Pure recursion explores every possible choice at each step. With two choices per state (take or skip), the decision tree has 2ⁿ leaves. The recursion stack uses O(n) space. Many subproblems are recomputed exponentially many times.
Each cell in the DP table is computed exactly once from previously solved subproblems. The table dimensions determine both time and space. Look for the state variables — each unique combination of state values is one cell. Often a rolling array can reduce space by one dimension.
Review these before coding to avoid predictable interview regressions.
Wrong move: Loop endpoints miss first/last candidate.
Usually fails on: Fails on minimal arrays and exact-boundary answers.
Fix: Re-derive loops from inclusive/exclusive ranges before coding.
Wrong move: An incomplete state merges distinct subproblems and caches incorrect answers.
Usually fails on: Correctness breaks on cases that differ only in hidden state.

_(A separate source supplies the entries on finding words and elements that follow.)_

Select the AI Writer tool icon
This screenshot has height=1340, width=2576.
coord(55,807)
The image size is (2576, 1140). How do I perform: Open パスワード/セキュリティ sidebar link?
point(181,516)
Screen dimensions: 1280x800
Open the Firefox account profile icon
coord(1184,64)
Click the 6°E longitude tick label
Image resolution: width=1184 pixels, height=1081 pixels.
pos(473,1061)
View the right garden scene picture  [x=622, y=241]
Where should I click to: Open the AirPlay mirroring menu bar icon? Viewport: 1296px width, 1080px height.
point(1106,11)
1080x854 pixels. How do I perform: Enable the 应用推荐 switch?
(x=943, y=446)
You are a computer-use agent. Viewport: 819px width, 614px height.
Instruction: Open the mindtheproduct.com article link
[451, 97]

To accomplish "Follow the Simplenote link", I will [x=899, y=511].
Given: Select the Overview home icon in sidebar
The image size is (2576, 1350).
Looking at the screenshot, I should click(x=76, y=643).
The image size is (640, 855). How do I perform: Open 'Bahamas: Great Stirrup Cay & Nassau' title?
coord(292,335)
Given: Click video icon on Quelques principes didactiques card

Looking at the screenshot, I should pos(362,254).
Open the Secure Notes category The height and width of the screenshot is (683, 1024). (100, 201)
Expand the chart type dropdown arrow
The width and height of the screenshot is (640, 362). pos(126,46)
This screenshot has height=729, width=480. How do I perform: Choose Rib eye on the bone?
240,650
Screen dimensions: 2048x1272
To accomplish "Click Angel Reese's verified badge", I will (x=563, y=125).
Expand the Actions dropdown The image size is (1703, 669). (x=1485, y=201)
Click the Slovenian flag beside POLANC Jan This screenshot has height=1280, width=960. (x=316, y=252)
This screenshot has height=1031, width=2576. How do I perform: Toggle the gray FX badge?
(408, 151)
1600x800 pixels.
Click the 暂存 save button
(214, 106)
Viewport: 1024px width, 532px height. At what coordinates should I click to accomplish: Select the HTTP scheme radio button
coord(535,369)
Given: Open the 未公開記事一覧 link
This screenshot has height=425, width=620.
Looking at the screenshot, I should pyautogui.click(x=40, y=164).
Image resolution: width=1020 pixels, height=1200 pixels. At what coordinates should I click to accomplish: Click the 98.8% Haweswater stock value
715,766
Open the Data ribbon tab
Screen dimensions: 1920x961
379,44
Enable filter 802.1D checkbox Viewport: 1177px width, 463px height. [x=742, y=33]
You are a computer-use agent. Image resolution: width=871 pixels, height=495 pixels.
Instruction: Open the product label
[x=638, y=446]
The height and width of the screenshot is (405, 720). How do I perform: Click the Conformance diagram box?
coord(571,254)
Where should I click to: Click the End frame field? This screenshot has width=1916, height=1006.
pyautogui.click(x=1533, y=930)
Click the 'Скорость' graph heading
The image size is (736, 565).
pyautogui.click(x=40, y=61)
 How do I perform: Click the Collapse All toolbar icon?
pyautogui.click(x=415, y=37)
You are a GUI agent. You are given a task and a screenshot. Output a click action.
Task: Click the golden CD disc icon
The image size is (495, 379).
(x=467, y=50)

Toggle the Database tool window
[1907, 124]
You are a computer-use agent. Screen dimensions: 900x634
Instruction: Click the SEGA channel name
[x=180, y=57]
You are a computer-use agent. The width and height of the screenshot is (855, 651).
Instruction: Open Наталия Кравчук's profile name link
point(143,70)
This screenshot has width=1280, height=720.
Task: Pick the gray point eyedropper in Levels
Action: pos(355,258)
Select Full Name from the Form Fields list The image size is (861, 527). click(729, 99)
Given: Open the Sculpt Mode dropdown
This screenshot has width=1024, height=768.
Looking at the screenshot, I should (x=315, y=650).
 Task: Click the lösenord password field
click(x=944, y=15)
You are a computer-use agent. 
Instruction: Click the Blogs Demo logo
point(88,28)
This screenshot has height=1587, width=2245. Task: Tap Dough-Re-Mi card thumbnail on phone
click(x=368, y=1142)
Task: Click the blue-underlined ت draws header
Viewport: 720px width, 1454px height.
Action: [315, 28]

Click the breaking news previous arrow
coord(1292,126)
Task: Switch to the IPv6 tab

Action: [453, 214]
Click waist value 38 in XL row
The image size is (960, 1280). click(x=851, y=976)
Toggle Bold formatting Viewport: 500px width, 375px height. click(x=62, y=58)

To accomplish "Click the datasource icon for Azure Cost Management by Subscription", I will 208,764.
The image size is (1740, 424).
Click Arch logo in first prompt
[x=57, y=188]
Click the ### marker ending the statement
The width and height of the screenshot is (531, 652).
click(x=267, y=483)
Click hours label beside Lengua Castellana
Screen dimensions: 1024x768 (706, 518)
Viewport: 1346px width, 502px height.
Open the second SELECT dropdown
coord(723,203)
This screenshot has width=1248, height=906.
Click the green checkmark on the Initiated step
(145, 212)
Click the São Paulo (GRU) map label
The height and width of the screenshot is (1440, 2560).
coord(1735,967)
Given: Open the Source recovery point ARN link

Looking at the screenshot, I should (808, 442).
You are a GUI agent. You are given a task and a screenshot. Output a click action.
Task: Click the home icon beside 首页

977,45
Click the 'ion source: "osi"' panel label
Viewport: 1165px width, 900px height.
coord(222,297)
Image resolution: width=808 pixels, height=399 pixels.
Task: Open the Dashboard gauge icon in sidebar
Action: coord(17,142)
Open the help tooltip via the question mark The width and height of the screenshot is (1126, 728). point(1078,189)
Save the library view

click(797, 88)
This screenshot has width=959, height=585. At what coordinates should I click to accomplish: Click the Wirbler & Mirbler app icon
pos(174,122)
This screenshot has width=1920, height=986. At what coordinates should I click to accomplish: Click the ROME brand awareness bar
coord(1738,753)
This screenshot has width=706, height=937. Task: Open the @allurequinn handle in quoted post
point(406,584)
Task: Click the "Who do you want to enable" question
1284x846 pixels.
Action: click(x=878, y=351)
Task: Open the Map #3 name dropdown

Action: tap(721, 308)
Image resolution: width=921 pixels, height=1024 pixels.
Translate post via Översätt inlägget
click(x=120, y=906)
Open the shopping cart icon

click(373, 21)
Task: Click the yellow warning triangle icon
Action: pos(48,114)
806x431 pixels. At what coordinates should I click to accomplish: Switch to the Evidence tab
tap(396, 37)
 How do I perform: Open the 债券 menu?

Fix: Define state so each unique subproblem maps to one DP cell.
Wrong move: Using `if` instead of `while` leaves the window invalid for multiple iterations.
Usually fails on: Over-limit windows stay invalid and produce wrong lengths/counts.
Fix: Shrink in a `while` loop until the invariant is valid again.